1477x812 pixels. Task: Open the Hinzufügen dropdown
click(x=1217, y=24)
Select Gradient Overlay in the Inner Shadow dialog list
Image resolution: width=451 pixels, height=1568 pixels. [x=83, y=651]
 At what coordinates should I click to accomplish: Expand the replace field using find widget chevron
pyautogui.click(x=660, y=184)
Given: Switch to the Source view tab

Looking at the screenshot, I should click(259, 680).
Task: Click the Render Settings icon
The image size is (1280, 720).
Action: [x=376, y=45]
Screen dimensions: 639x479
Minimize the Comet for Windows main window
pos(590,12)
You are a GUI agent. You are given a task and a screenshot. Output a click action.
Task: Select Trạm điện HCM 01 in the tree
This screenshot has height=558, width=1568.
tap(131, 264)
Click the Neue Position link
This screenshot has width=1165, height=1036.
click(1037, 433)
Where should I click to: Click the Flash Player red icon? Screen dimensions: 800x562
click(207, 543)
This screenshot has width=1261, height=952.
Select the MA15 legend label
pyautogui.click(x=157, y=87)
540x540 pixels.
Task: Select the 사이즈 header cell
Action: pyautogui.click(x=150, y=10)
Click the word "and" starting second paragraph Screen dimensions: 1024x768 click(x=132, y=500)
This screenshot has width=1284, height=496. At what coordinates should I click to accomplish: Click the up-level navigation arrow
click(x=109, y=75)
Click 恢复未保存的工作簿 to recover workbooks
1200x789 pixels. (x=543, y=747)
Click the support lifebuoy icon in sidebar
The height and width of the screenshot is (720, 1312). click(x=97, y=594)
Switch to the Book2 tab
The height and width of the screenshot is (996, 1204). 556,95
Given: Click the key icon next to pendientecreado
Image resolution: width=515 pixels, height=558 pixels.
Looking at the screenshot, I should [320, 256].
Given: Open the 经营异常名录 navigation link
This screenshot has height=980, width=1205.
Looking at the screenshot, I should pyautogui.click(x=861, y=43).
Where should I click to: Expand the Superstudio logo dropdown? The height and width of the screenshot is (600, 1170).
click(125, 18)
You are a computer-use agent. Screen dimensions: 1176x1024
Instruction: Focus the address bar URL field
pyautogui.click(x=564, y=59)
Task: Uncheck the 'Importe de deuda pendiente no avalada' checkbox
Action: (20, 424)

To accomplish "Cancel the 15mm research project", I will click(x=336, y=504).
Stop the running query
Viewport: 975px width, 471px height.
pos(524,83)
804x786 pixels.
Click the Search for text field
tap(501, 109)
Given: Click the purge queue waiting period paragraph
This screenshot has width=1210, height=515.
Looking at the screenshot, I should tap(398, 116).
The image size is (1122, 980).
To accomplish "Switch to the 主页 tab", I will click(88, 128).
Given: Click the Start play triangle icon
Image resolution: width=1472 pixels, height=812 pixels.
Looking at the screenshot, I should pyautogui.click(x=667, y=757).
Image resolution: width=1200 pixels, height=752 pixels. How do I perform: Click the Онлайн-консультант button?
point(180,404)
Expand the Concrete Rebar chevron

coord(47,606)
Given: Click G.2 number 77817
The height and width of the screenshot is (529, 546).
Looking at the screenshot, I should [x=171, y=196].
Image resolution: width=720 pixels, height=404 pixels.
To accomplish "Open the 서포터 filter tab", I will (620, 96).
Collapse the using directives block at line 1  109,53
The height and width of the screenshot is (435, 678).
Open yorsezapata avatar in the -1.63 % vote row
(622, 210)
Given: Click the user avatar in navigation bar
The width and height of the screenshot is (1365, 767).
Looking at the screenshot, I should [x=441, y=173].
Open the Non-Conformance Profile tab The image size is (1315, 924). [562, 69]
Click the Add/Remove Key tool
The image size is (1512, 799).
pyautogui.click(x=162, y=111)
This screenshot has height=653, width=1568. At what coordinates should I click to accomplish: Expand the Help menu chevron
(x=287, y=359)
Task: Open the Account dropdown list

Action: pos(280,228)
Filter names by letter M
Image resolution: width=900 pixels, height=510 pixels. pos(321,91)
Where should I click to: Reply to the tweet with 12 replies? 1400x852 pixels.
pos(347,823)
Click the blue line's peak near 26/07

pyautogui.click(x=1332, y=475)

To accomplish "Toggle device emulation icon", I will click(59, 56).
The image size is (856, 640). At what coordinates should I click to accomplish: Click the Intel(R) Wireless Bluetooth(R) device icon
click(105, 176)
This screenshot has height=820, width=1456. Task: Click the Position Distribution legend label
....
Search the entries for the word "agent" and pick out every line that holds it.

*Expected answer*.
You are a GUI agent. You are given a task and a screenshot. Output a click action.
You are a computer-use agent. Screen dimensions: 1176x1024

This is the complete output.